Categorical variables need to be prepared before being used in models. One-hot encoding refers to the process of creating dummy variables for each category. We've provided a function to do this below.

In [None]:
# Creates dummy columns for given categorical variables and adds it back to the original dataframe
def create_dummies(df,column_name):
    dummies = pd.get_dummies(df[column_name],prefix=column_name)
    df = pd.concat([df,dummies],axis=1)
    return df

In [None]:
# Example - remember, whatever processing is carried out on the training set should also be carried out on the test set (as both datasets are processed by the same algorithm)
train_df_ohe = create_dummies(train_df, "Pclass")
test_df_ohe = create_dummies(test_df, "Pclass")

In [None]:
# View the result
train_df_ohe.head()

## Machine Learning model

Here is some simple code to prepare training and test datasets, train a logistic regression model and view the accuracy of the model. 

**Note:** This will not function with the default dataset due to the presence of missing values.
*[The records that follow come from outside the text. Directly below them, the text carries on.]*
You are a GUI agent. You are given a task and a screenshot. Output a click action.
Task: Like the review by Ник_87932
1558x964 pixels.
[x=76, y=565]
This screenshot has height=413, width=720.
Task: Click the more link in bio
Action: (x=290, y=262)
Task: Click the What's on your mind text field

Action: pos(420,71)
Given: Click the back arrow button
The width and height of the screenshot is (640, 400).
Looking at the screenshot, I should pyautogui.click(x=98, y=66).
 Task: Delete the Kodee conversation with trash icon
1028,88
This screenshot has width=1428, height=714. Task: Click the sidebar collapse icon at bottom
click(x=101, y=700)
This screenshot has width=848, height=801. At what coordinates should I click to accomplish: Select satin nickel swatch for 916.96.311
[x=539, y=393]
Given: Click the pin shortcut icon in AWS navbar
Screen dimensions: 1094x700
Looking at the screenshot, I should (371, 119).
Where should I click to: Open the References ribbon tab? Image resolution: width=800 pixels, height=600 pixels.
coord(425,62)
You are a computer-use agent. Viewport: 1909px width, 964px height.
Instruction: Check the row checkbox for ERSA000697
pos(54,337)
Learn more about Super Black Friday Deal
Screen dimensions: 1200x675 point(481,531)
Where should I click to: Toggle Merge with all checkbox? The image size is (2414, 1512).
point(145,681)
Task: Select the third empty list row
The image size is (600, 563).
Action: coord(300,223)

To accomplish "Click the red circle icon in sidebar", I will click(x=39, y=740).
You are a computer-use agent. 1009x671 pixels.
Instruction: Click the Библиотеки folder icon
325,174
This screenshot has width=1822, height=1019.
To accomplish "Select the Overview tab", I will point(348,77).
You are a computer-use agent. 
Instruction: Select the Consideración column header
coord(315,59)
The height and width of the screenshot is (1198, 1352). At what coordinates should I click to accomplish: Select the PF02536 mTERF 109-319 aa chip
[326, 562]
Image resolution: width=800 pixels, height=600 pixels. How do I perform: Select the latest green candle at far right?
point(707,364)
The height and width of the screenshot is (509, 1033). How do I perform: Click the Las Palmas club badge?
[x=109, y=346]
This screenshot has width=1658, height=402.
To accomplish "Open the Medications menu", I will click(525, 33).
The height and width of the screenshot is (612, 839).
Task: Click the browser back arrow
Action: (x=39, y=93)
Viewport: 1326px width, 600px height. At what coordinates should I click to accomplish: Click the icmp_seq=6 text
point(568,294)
Also, the categorical variables will need to be one-hot encoded. 

In [None]:
# Preparing the training and test datasets
# Replace train_df and test_df with dataframes with selected features and ensure no missing data. 
# Categorical features will also need to be one-hot encoded

X_train = train_df.drop("Survived",axis=1)
Y_train = train_df["Survived"]
X_test  = test_df.drop("PassengerId",axis=1).copy()

In [None]:
# Logistic Regression

# Initialise variable
logreg = LogisticRegression()
# Fit the training data
logreg.fit(X_train, Y_train)
# Make predictions using the model on the test set
Y_pred = logreg.predict(X_test)
# Find out the accuracy score
logreg.score(X_train, Y_train)